* Selected passage

= Beginning of Section =

Those reserves, often dubbed by critics ''buried money'' since information on
them has not been fully disclosed, came under the spotlight in this year's
budget compilation process as the government desperately looked for financial
resources to save new debt issuance.
Nakagawa said the government dared to take an ''extraordinary and unusual
step'' to secure revenues in the fiscal 2009 budget. Kawamura said the budget
points to the need to hike the consumption tax in three years after the
economic recovery, as sought by Aso.
A boost in the sales tax from the current 5 percent is deemed necessary in the
future to secure stable financial resources to cover swelling social security
costs in rapidly aging Japan.
Non-tax revenues for the fiscal 2009 budget will reach 9,151.0 billion yen,
more than double the 4,159.3 billion yen in the initial fiscal 2008 budget, as
increased use of the special account reserves has pushed up the figure.
For example, the government will secure 4,235.0 billion yen from reserves
originally intended to prepare for wild fluctuations in interest rates on
national bonds, and 2.4 trillion yen from foreign exchange reserves.
Despite such efforts, the new government bond issuance in fiscal 2009 will
reach 33,294.0 billion yen, up sharply from 25,348.0 billion yen under the
initial fiscal 2008 budget, to respond to a sharp decline in tax revenues amid
the economic slump.
Tax revenues in fiscal 2009 are expected to sink 13.9 percent from the current
fiscal year to 46,103.0 billion yen, with plunges in corporate tax revenues.
The pace of fall was the second fastest since 19.5 percent in fiscal 1999.
The fresh bond issuance will top the 30 trillion yen mark for the first time in
four years on an initial budget basis. Former Prime Minister Junichiro Koizumi,
who served between 2001 and 2006, set the goal of keeping new government bond
issuance below 30 trillion yen to maintain fiscal discipline.
Funds raised by the bond issuance will cover 37.6 percent of total revenues in
the next business year, with the ratio rising rapidly from 30.5 percent in
fiscal 2008.
The nation's deficit in the primary balance -- annual tax revenues and non-tax
revenues minus outlays other than debt-servicing costs -- is expected to swell
to around 13 trillion yen from about 5.2 trillion yen in the initial fiscal
2008 budget.
The government has not yet ditched its goal of achieving a primary balance
surplus in fiscal 2011, but increased fiscal spending to tackle the downturn
has made it difficult without a step to boost revenues, such as the consumption
tax hike.

= End of Section =

* Stored data
= Beginning of Section =

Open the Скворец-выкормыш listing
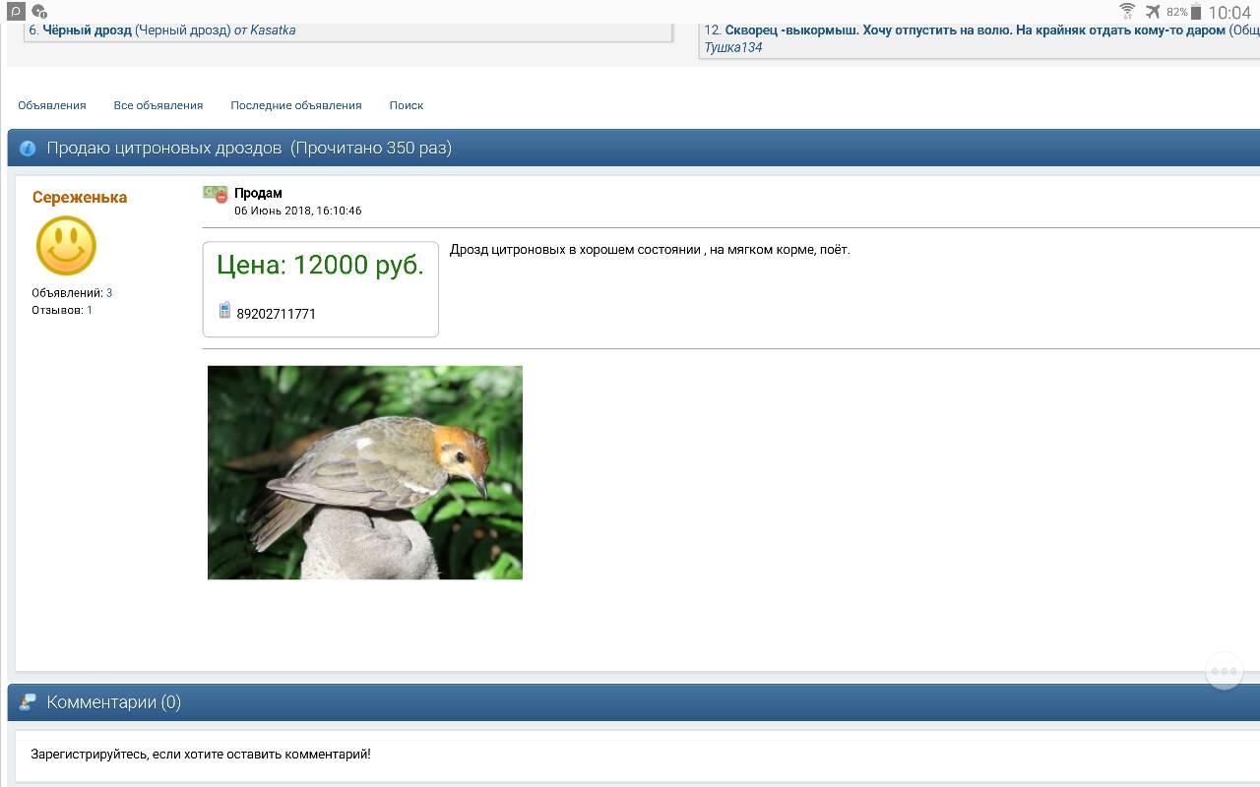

= End of Section =

* Exercise tasks
• a. Answer from the passage on Japan's fiscal 2009 budget:
(i) How much will the government secure from foreign exchange reserves?
(ii) By what percentage are tax revenues in fiscal 2009 expected to fall from the current fiscal year?
(iii) In which fiscal year does the government still aim to achieve a primary balance surplus?
• b. Reproduce the portion of the fiscal 2009 budget passage that opens with the words containing "For example, the" and closes with "foreign exchange reserves.".

* Responses in order
• a.
(i) 2.4 trillion yen
(ii) 13.9 percent
(iii) Fiscal 2011

• b.
For example, the government will secure 4,235.0 billion yen from reserves
originally intended to prepare for wild fluctuations in interest rates on
national bonds, and 2.4 trillion yen from foreign exchange reserves.